Cite Pretrain: Retrieval-Free Knowledge Attribution for Large Language Models (2506.17585v1)

Abstract: Trustworthy LLMs should provide both correct and verifiable answers. While LLMs can sometimes attribute their outputs to pretraining data, their citations are often unreliable due to hallucination. As a result, current systems insert citations by querying an external retriever at inference time, introducing latency, infrastructure dependence, and vulnerability to retrieval noise. We explore whether LLMs can be made to reliably attribute to the documents seen during (continual) pretraining--without test-time retrieval--by revising the training process. To evaluate this, we release CitePretrainBench, a benchmark that mixes real-world corpora (Wikipedia, Common Crawl, arXiv) with novel, unseen documents and probes both short-form (single fact) and long-form (multi-fact) citation tasks. Our approach follows a two-stage process: (1) continual pretraining to bind facts to persistent document identifiers, and (2) instruction tuning to elicit citation behavior. We find that simple Passive Indexing, which appends an identifier to each document, helps memorize verbatim text but fails on paraphrased or compositional facts. Instead, we propose Active Indexing, which continually pretrains on synthetic QA pairs that (1) restate each fact in diverse compositional forms, and (2) require bidirectional source-to-fact and fact-to-source generation, jointly teaching the model to generate content from a cited source and to attribute its own answers. Experiments with Qwen2.5-7B and 3B show that Active Indexing consistently outperforms Passive Indexing across all tasks and models, with citation precision gains up to 30.2 percent. Our ablation studies reveal that performance continues to improve as we scale the amount of augmented data, showing a clear upward trend even at 16 times the original token count.

Analysis of Retrieval-Free Knowledge Attribution for LLMs

The paper presented in "Cite Pretrain: Retrieval-Free Knowledge Attribution for LLMs" examines an innovative training process aimed at enabling LLMs to autonomously cite sources from their pretraining data without relying on retrieval mechanisms during inference. This is achieved through a refined pretraining methodology that consists of two primary stages: continual pretraining and instruction tuning. The paper introduces the CitePretrainBench, a benchmark tasked with evaluating the efficacy of this methodology across mixed corpora, including Wikipedia, Common Crawl, arXiv, and novel documents.

The research identifies the limitations of existing retrieval-augmented generation (RAG) techniques, such as increased latency and reliance on external infrastructure, which can inadvertently introduce noise or irrelevant information during the retrieval process. Instead, the authors propose a two-phase approach to pretraining that enhances the internal knowledge attribution capabilities of LLMs. The Passive Indexing technique, characterized by appending document identifiers to text, serves as the baseline. However, experimental findings reveal its inadequacy, as it largely fails to accurately associate paraphrased or non-verbatim information with original sources.

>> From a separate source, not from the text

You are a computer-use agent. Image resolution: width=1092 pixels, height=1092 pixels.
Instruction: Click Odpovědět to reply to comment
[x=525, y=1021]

To address these shortcomings, the authors introduce Active Indexing. This method involves generating synthetic question-answer pairs that encapsulate facts in diverse linguistic forms and integrate bidirectional generation tasks (source-to-fact and fact-to-source). This approach allows models to internalize document identifiers more effectively and enables precise citation during the generation phase.

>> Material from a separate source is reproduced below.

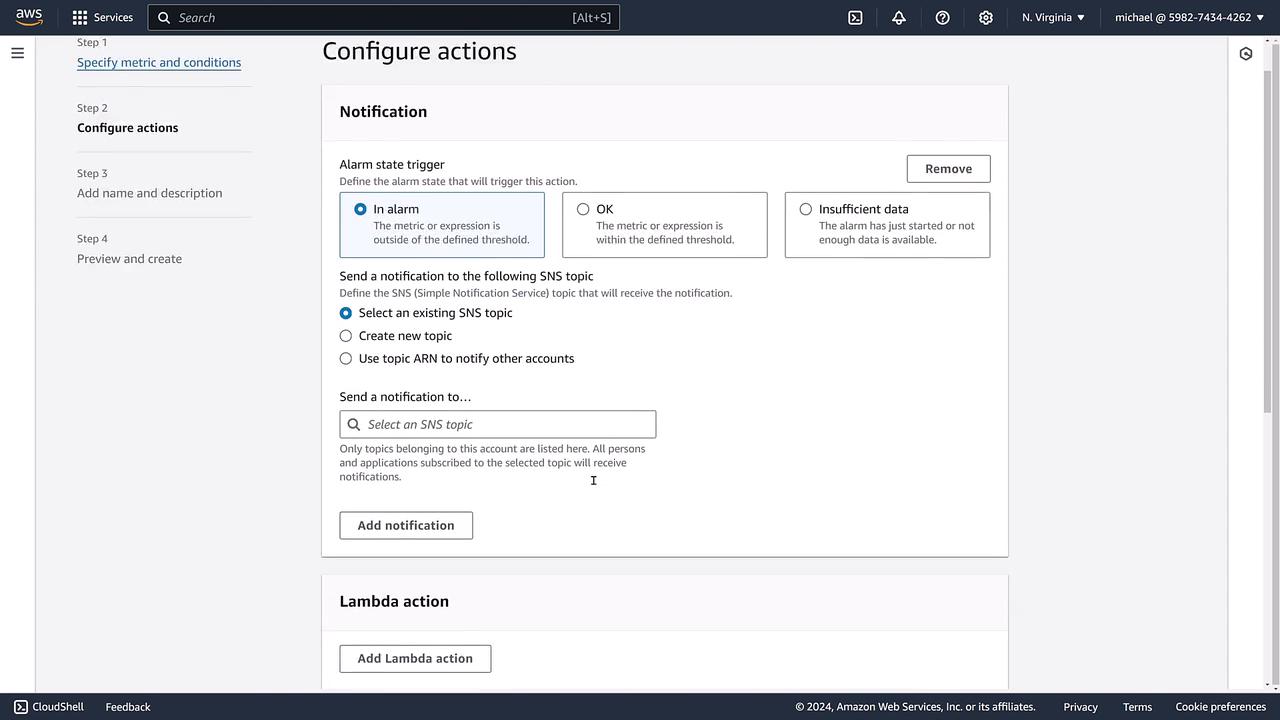Viewport: 1280px width, 720px height.
Task: Remove the notification with the Remove button
Action: pyautogui.click(x=948, y=169)
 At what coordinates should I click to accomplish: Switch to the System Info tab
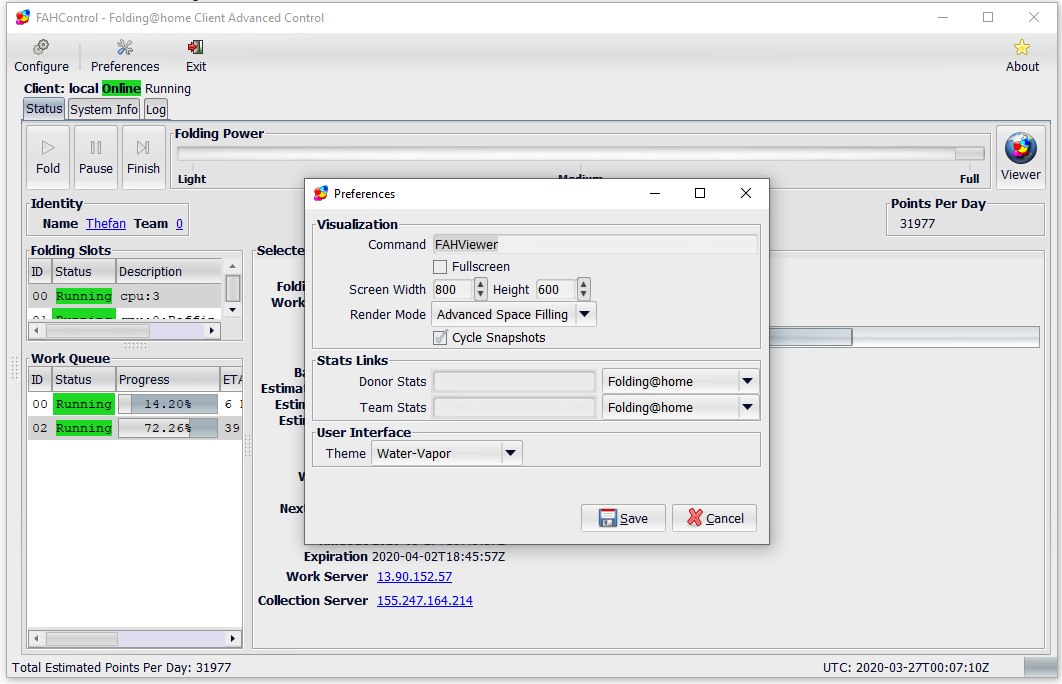click(x=104, y=109)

Experiments using Qwen-2.5 models with 7B and 3B parameters show that Active Indexing substantially improves citation precision, outperforming Passive Indexing by up to 30.2%. The paper indicates that larger model sizes favor citation accuracy more markedly than they improve answer correctness, suggesting that efforts to scale model capacity could enhance citation efficacy.

In practical terms, the implementation of Active Indexing in LLMs offers significant advantages. It reduces computation overhead during inference compared to RAG-based systems while maintaining high citation precision. Additionally, by embedding the citation process directly into the model's training phase, the method provides an inherently end-to-end experience that aligns well with explainability requirements, as it enables models to transparently attribute their answers to internalized sources.

Theoretical implications of this research propose a shift in how LLMs manage knowledge attribution—moving from external retrieval dependencies to robust, internalized citation mechanisms. Future exploration could focus on extending this methodology to more specialized domains beyond the scope of general corpora and assessing the scalability of Active Indexing at larger model sizes and with expanded augmentation strategies.

The paper contributes a substantial advancement in the understanding of knowledge attribution in LLMs, potentially leading to more transparent and accountable LLMs in various applications where citation and attribution fidelity are paramount.